To go with my online class Fantasy and Science Fiction: The Human Mind, Our Modern World, I started a series of posts listing companion materials in pop culture, preferably ones that are a little forgotten, have not received the attention I think they deserve, or take an unusual angle. All the better if they are available online, double-plus for free.
These are the ones I propose to accompany Mary Wollstonecraft Shelley’s Frankenstein, Or: The New Prometheus.
- I was nagged by the parallel with George Bernard Shaw’s Pygmalion (My Fair Lady on the stage and in a movie). Turns out I was not the only one: John H. Lienhard has some related thoughts in his paper Frankenstein, Faust and Pygmalion, as did Jamie S. Rich in a review of the 1938 movie “Pygmalion”.
- The first Frankenstein movie ever made, the 1910 silent 16-minute production by Edison Studios.
- The 1931 classic movie with Boris Karloff, directed by James Whale, on Vimeo (with Spanish subtitles).
- This YouTube playlist has 37 Frankenstein clips including the 13-part audiobook, the 1910 silent movie, the 1932 (13 episodes), 1947 (2 episodes) and 1955 (2 episodes) radio drama versions, and more.

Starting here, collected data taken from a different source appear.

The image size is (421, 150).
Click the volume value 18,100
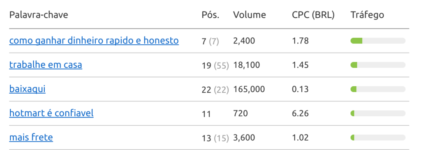tap(247, 65)
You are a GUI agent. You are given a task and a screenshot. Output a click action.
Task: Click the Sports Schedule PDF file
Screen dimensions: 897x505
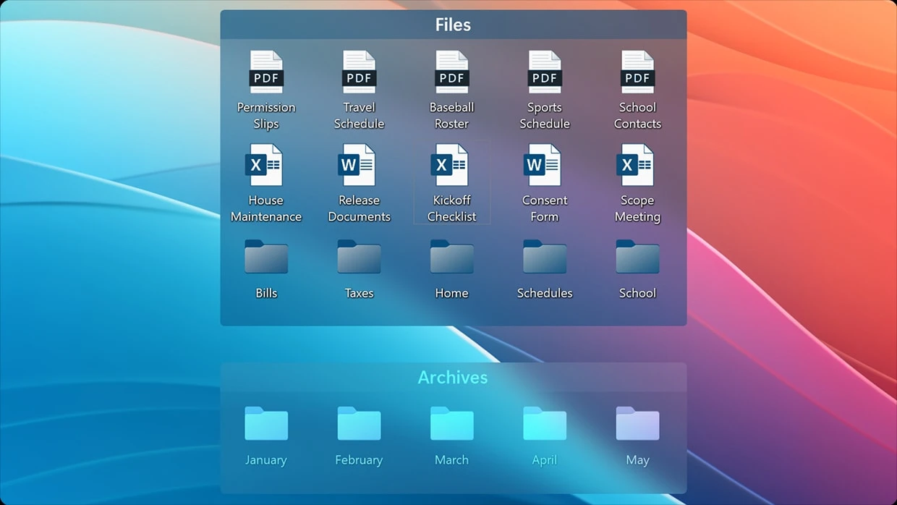coord(544,72)
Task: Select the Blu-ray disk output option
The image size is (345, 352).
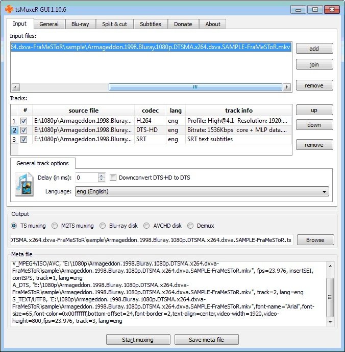Action: click(x=103, y=226)
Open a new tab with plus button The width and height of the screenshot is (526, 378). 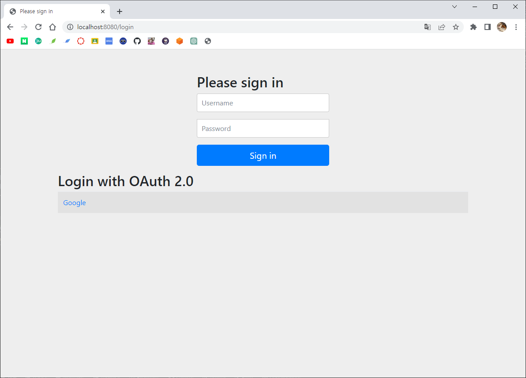pyautogui.click(x=120, y=11)
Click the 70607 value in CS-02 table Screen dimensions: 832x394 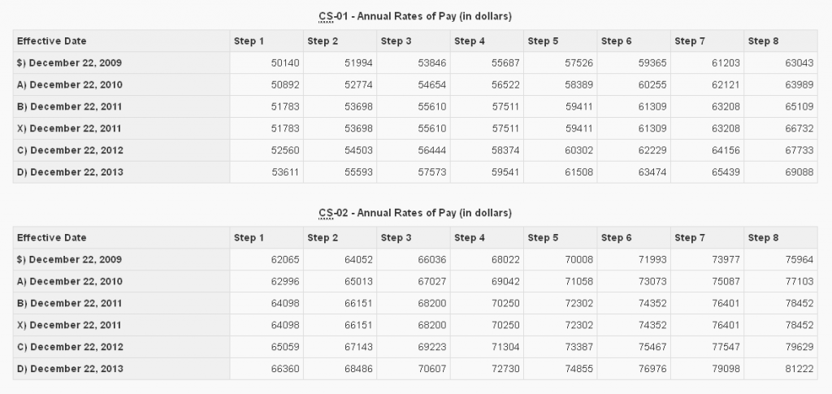point(430,369)
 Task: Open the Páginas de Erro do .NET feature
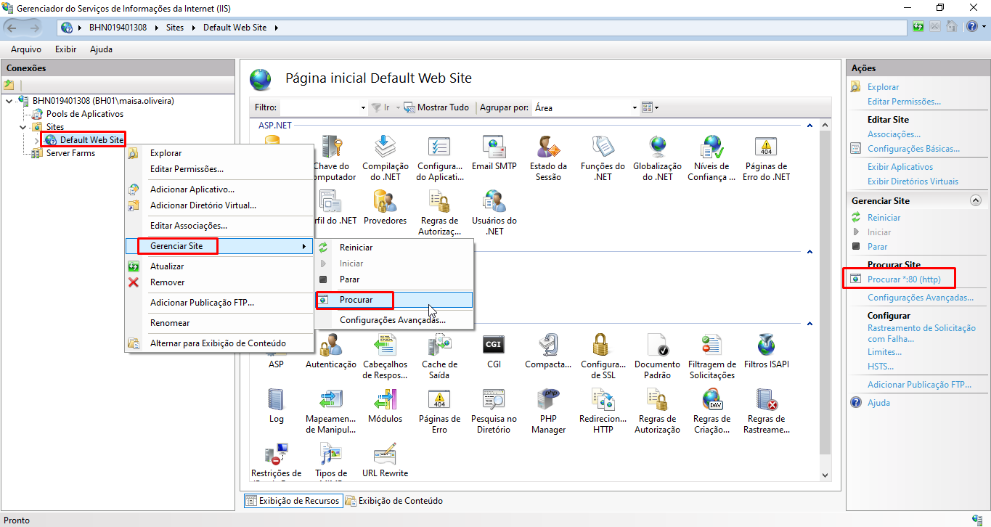765,152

- Librivox offers five audiobook versions, all free, of Frankenstein.
- Here is a fun one: the National Institute of Health, an agency of the U.S. Department of Health and Human Services, has an online exhibit and lesson plans on Frankenstein: Penetrating the Secrets of Nature as part of its higher education section on the history of medicine.
- There’s an app for that: Frankenstein for iPad, from Inkle.
- Kate Beaton’s webcomic Hark, a Vagrant on Mary Shelley.
- Less pop culture, mostly scholarly: over 200 articles on the topic of Mary Wollstonecraft Shelley’s Frankenstein! Some are written by science fiction authors, like Brian Aldiss.
- Works from and on Mary Wollstonecraft Shelley on Unz.org.